Independence Day conjures a variety of images in my mind. You’ve got your tired, your poor, your huddled masses yearning to breathe free. You’ve got food grilling and a variety of summer dishes to eat, while staying out of the July heat and humidity. And you’ve got Will Smith, overacting throughout an entire alien invasion, as historic landmarks are decimated (and the invasion is stymied with a Mac laptop, naturally). So, unless you’re paying attention to pre-recorded sports from years’ past, then watching a food documentary fits nicely into this holiday niche.
The Food That Built America is a three-part nonfiction miniseries that documents the country’s titans of the food industry, detailing the lost history and the background stories that made each one of them self-made millionaires — truly multiple rags-to-riches tales. And, just like the docuseries mentions, the quintessential American story… is the story of food.

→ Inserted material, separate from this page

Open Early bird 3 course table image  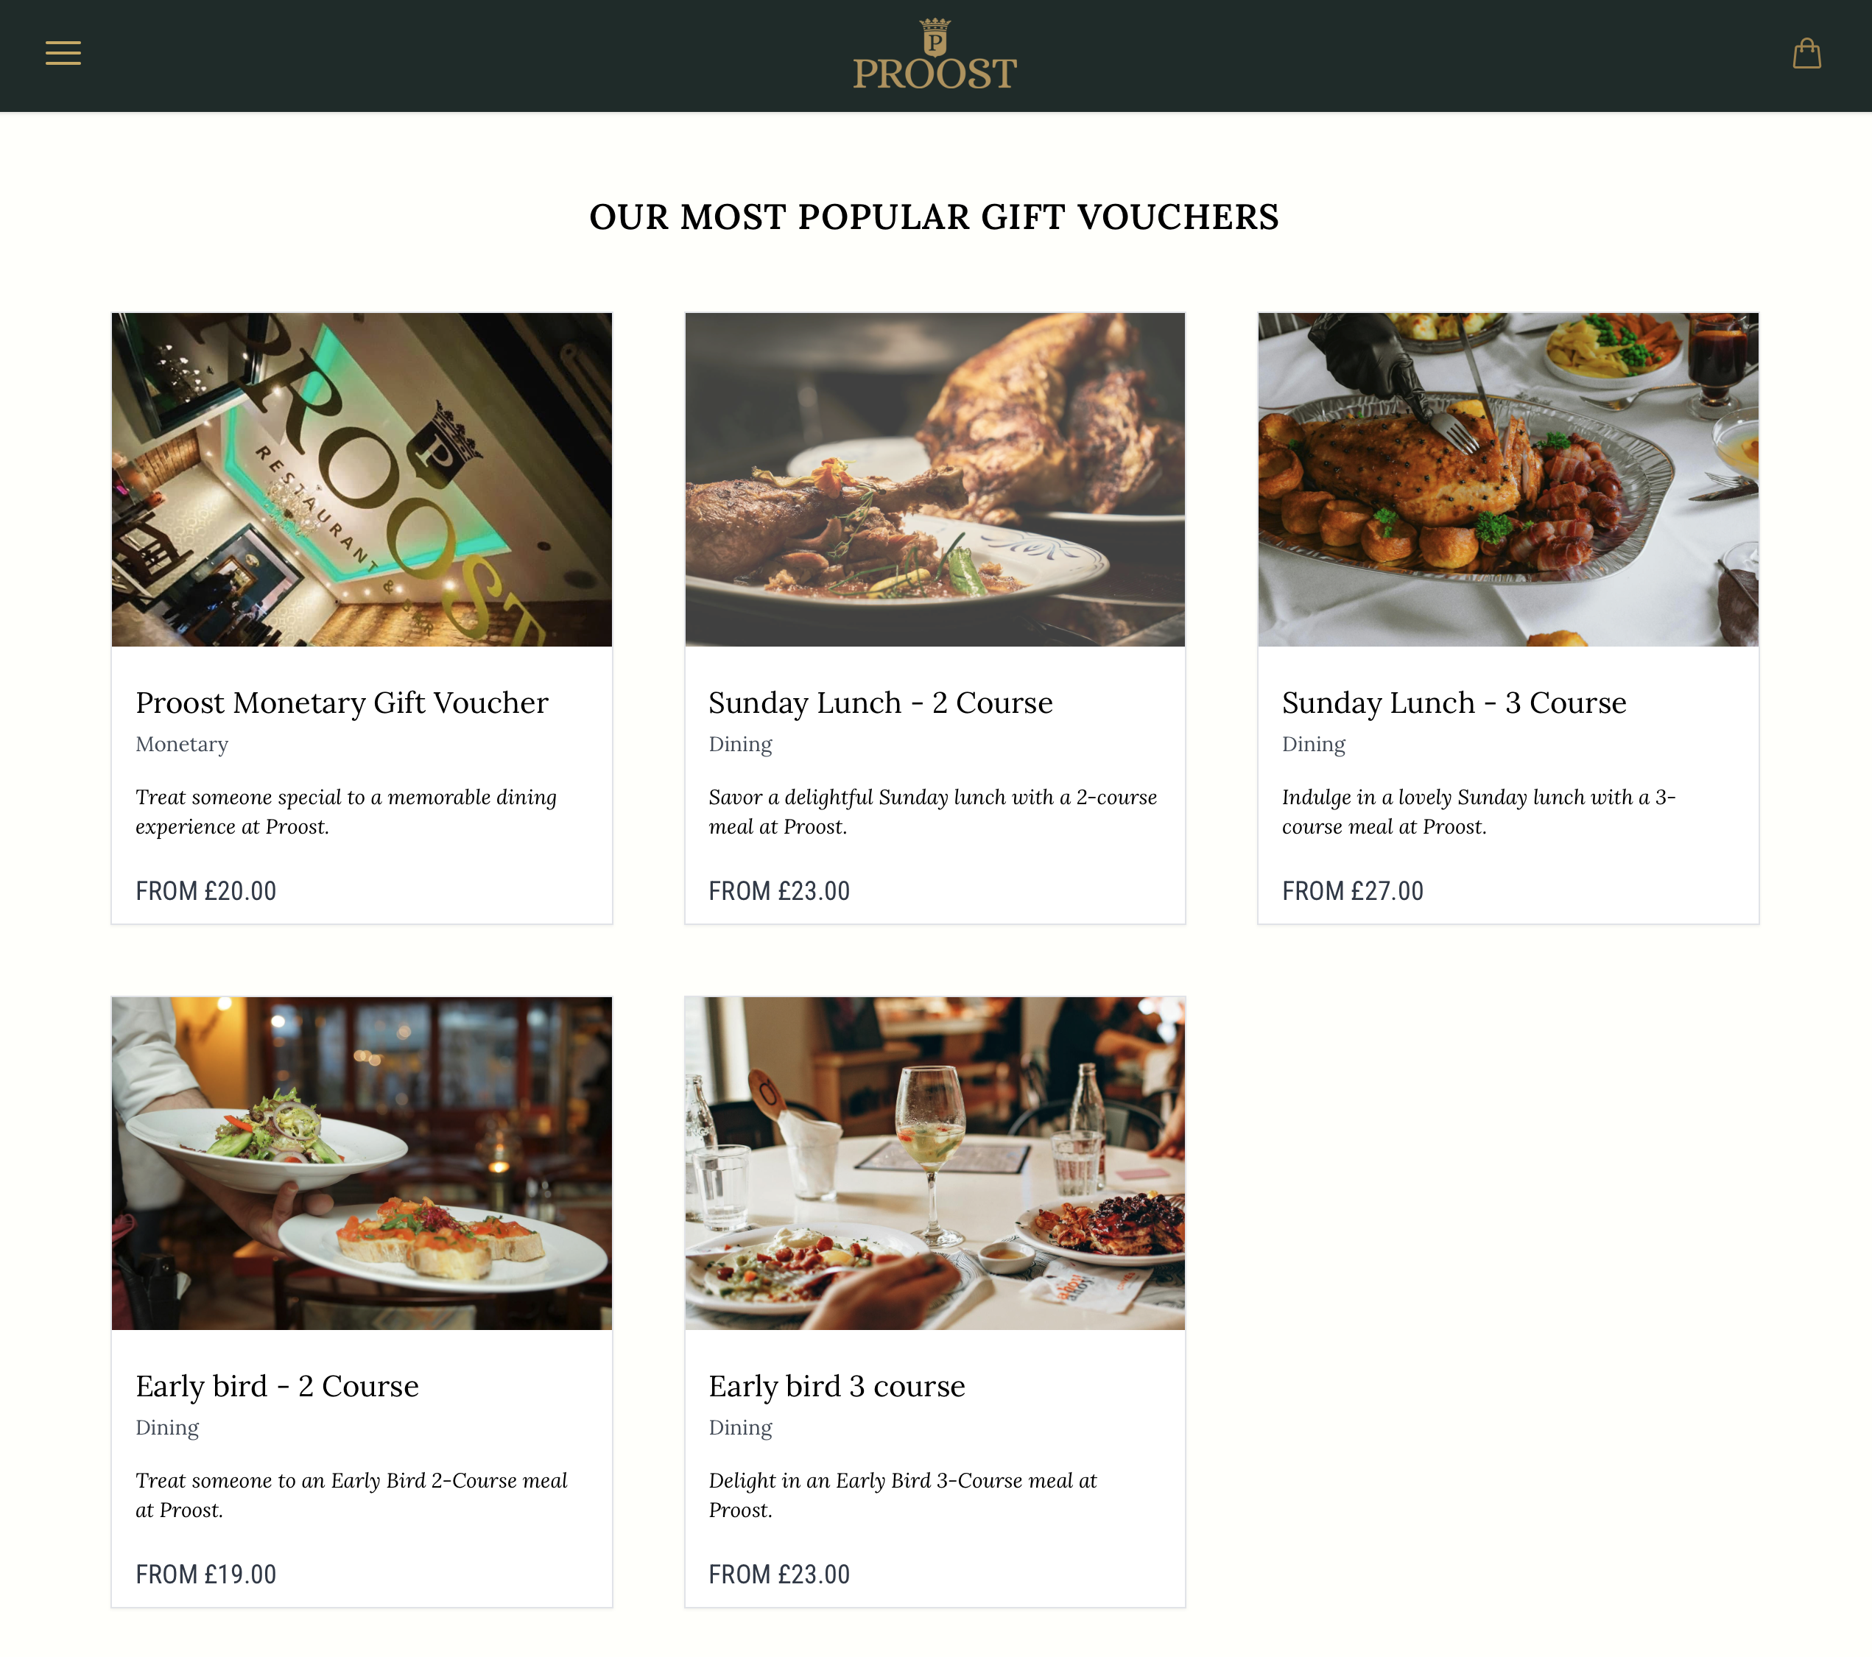coord(935,1163)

Where would the country — let alone the world — be without the accomplishments of Henry Heinz, Milton Hershey, C.W. Post and Harlan Sanders? Their revolutionary products and innovative ideas have built their companies into household names that have thrived for many years. And rivalries tend to bring out the best (and worst) in people, when your livelihood is on the line, and there’s plenty of them here, between the Kelloggs brothers and the father-and-son fights at Mars. Then there’s the division from within, as close-minded founders get replaced by ruthless, power-hungry employees (or even outsiders) with grand ideas, who would later raise product awareness and build the brand via franchising, growing the landscape of American food worldwide.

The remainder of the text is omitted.